22. The tribunal member states that, at p.115 of the booklet:

      “The general profile of the Taliban would lead one to think that the Taliban would take out revenge on somebody who had provided information to the authorities on them and especially if such information had led to the loss of life of any of their members. This is one item of credibility that I intend to take into account in the overall assessment of this appeal. It is significant when one considers that the main reason why this man left Pakistan was related to the activities of the Taliban and his general fear of them.”
In the preceding paragraph the tribunal member refers to country of origin information regarding suicide bomb attacks and other acts of atrocity throughout the applicant’s home province and throughout Pakistan.

23. The applicant submitted that this credibility finding was based on conjecture and in breach of the principles enunciated in the I.R. (supra) decision, namely, the tribunal member deduced that because the Taliban were responsible for many atrocities, it was unlikely that they would have provided the form of fair procedures as described by the applicant.
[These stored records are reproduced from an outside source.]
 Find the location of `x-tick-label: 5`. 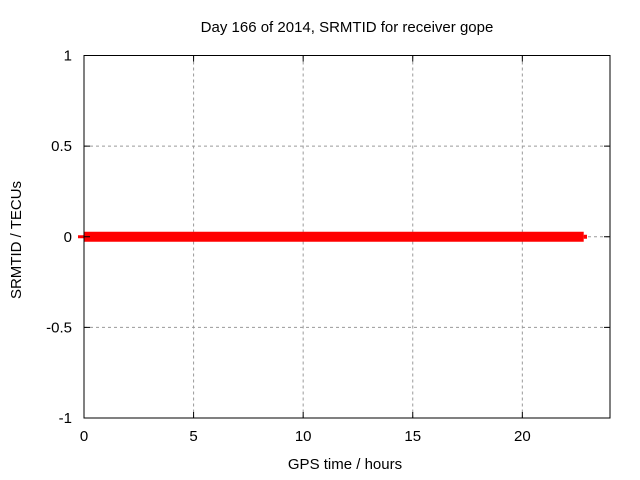

x-tick-label: 5 is located at coordinates (193, 436).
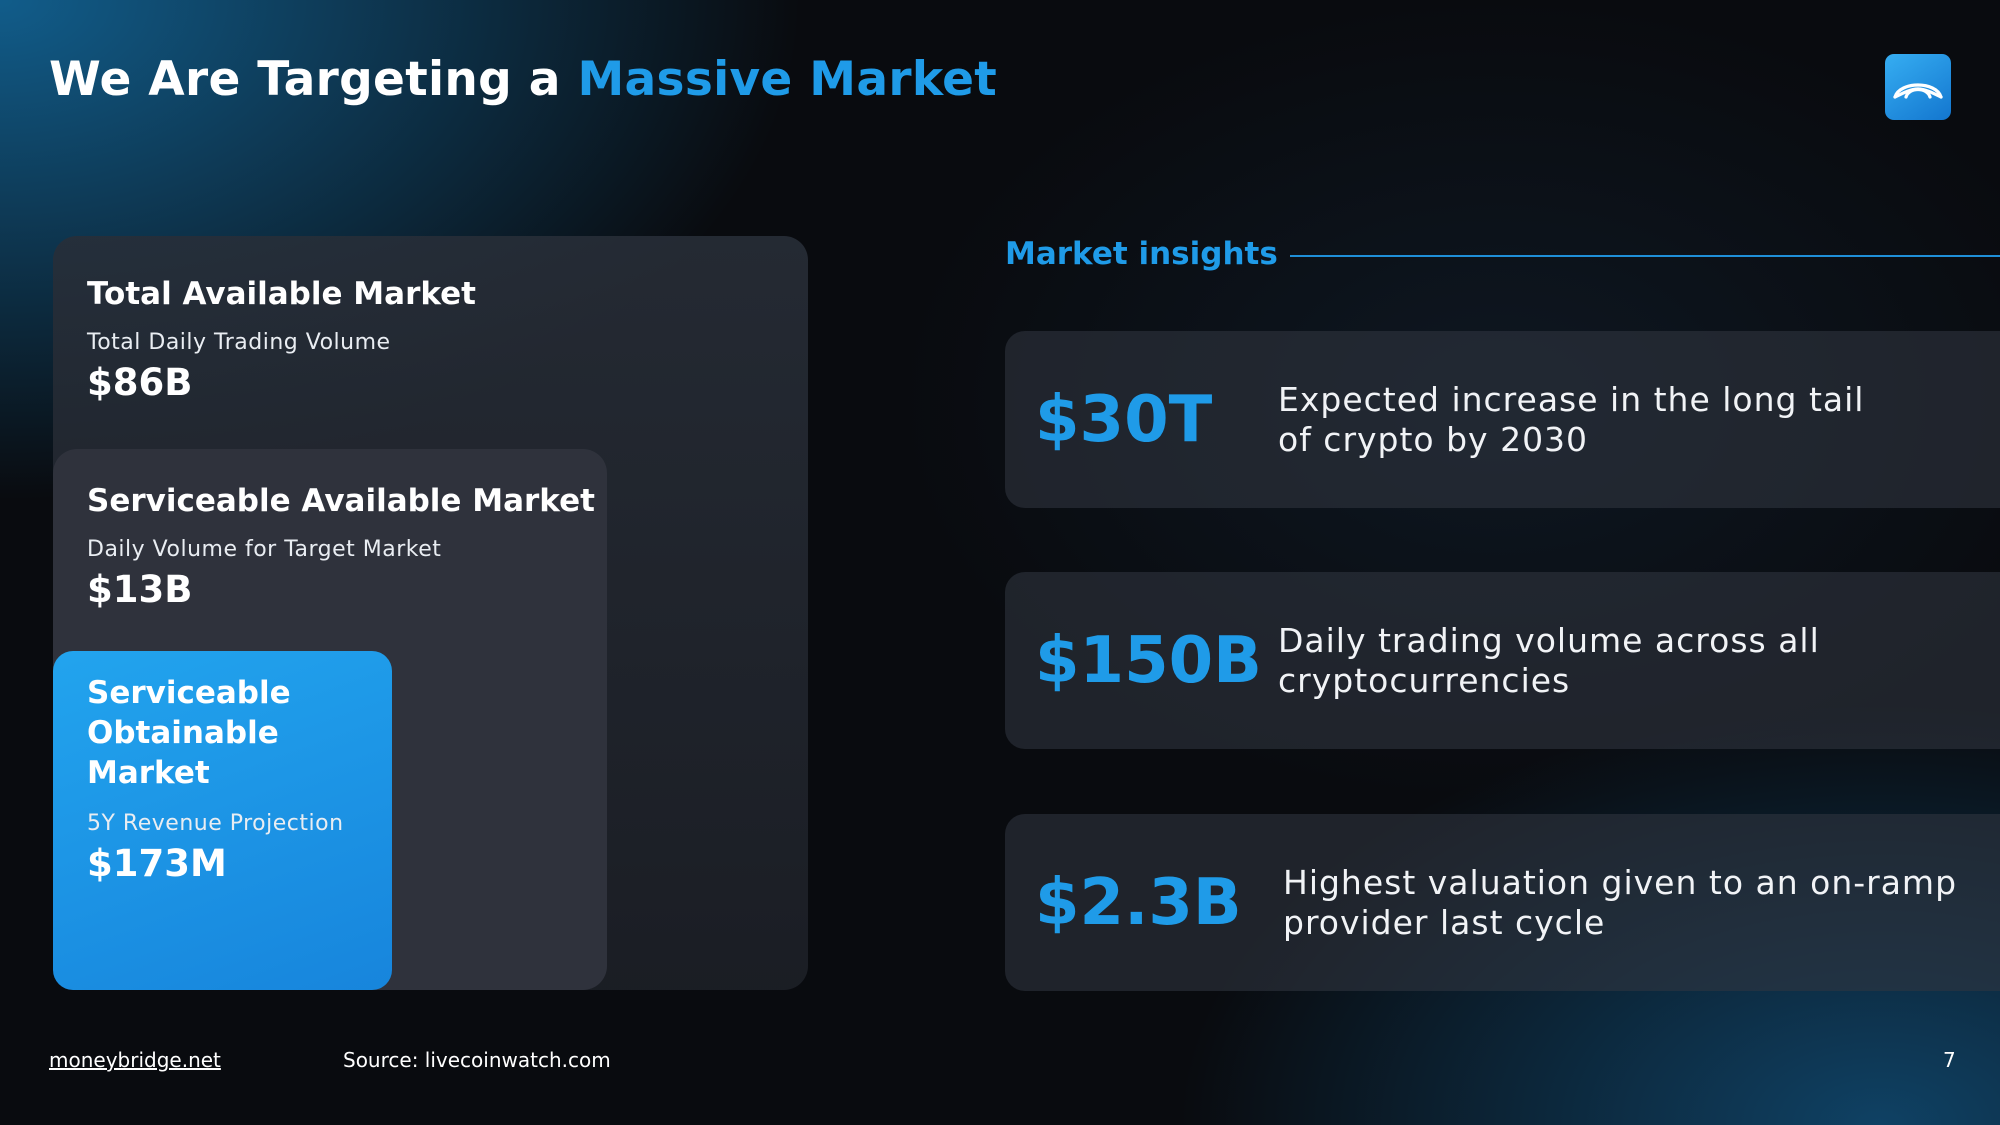  Describe the element at coordinates (1138, 902) in the screenshot. I see `insight-value: $2.3B` at that location.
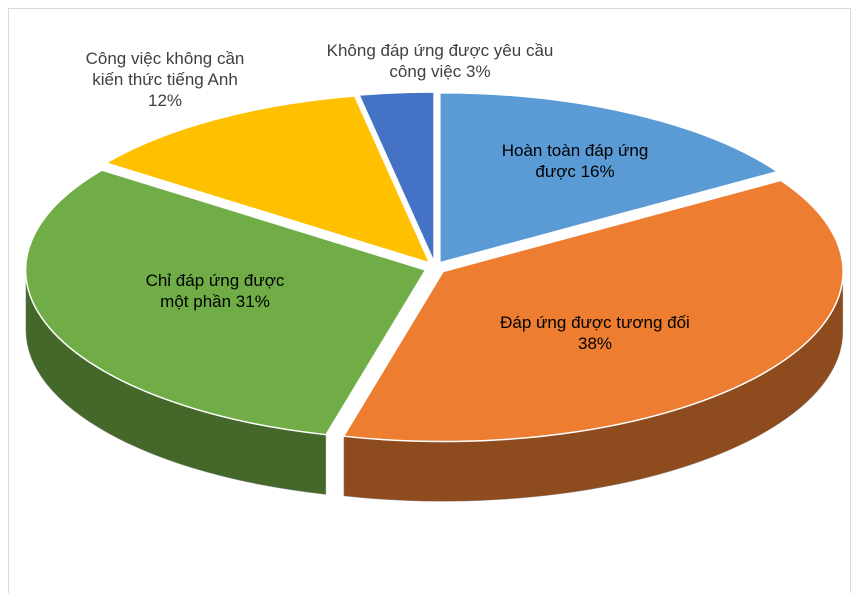 The image size is (861, 593). I want to click on category-label: Chỉ đáp ứng được một phần, so click(215, 291).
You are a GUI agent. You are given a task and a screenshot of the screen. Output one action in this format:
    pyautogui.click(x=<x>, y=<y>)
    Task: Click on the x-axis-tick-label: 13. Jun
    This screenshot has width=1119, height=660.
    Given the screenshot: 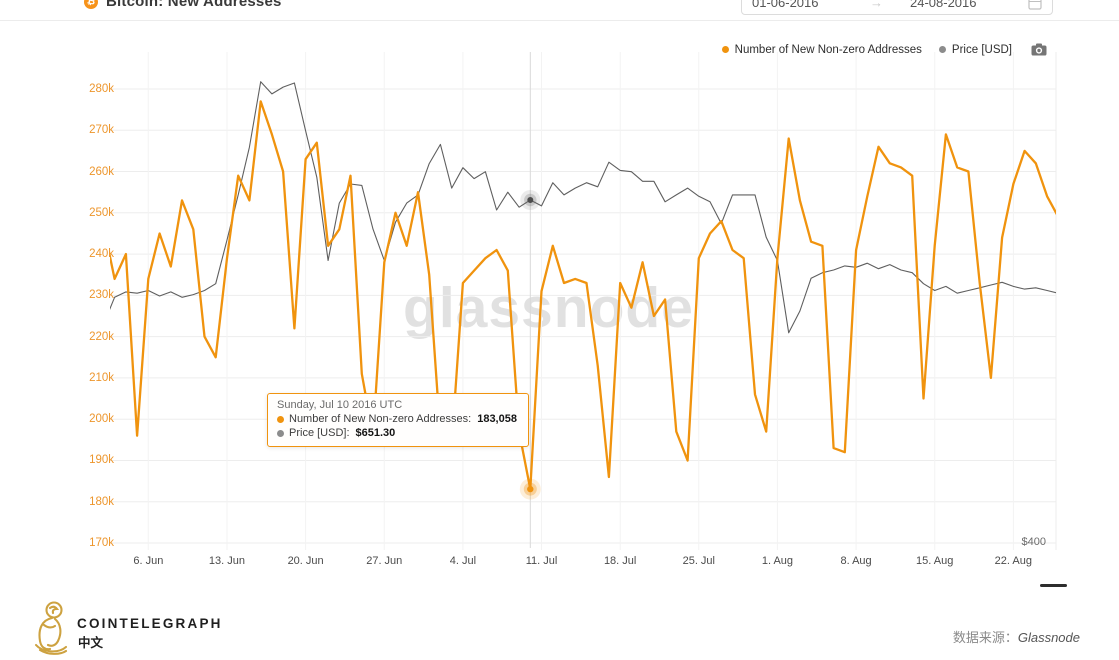 What is the action you would take?
    pyautogui.click(x=227, y=561)
    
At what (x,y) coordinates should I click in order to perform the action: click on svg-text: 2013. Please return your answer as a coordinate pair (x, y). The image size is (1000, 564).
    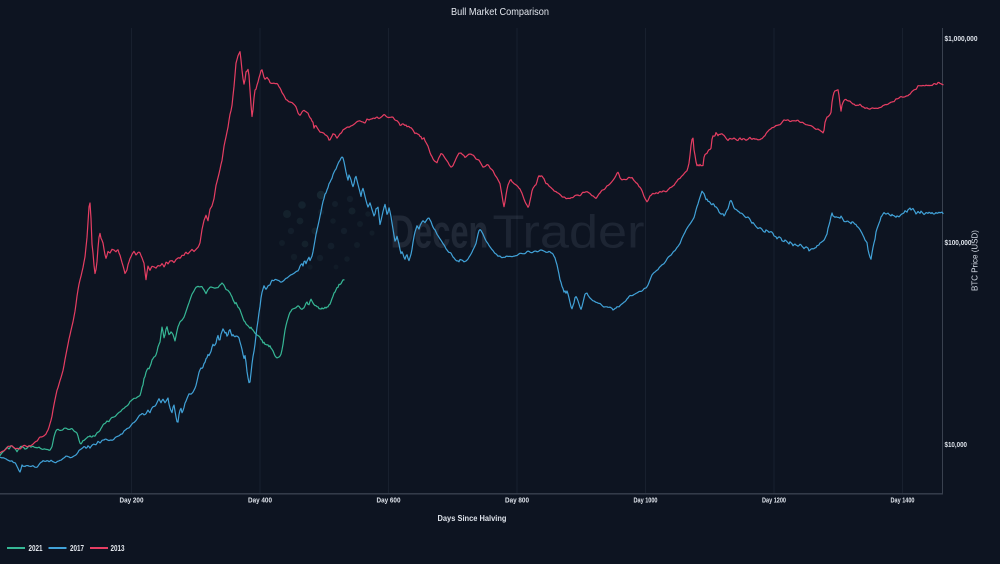
    Looking at the image, I should click on (118, 548).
The link between the generalised atrocities committed by the Taliban and the finding by the tribunal member that the Taliban would not afford the applicant time to provide an explanation is based upon conjecture, and is not in line with the principles enunciated by Cooke J. in I.R. (supra). The finding would be open to the tribunal member to make but, in order to do so, the finding should be rationally linked to the evidence, particularly since the tribunal member states that: “[i]t is a significant item […]”.

24. In the penultimate paragraph of the tribunal member’s decision, article 2 of the European Communities (Eligibility for Protection) Regulations 2006 (S.I. No. 518 of 2006) is quoted, which is worthwhile setting out hereunder:

      “’protection against persecution or serious harm’ shall be regarded as being generally provided where reasonable steps are taken by a state or parties or organisations, including international organisations, controlling a state or a substantial part of the territory of that state to prevent the persecution or suffering of serious harm, inter alia, by operating an effective legal system for the detection, prosecution and punishment of acts constituting persecution or serious harm, where the applicant has access to such protection.”
Thereafter, the tribunal member states that the applicant could have sought state protection because he claimed to have made five reports to the police regarding the threats from the Taliban. However, earlier in the decision the fact that the applicant did not have documentary evidence supportive of those reports to the police had adversely affected his credibility. The applicant is entitled to have the core aspects of his claim decided upon by the tribunal member. It is unclear whether or not the tribunal member accepts that the applicant ever attracted the adverse attention of the Taliban or whether he reported the alleged incidents to the police.

25. It seems to me therefore, that the tribunal decision is lacking in cogency and demonstrated a failure on the part of the tribunal member to address the core claim of the applicant, namely whether the tribunal member accepted that he had come to the adverse attention of the Taliban and was therefore in fear of persecution and/or at risk of same. The inconsistencies/ apparent contradictions in the findings of the tribunal member, set out above, lead me to conclude that the decision does not withstand the tests set out by Cooke J. in I.R. (supra). I am therefore satisfied that the decision should not stand.

26. I propose to grant leave and to further grant an order of certiorari in respect of the RAT decision and remit the matter for de novo consideration by a different tribunal member.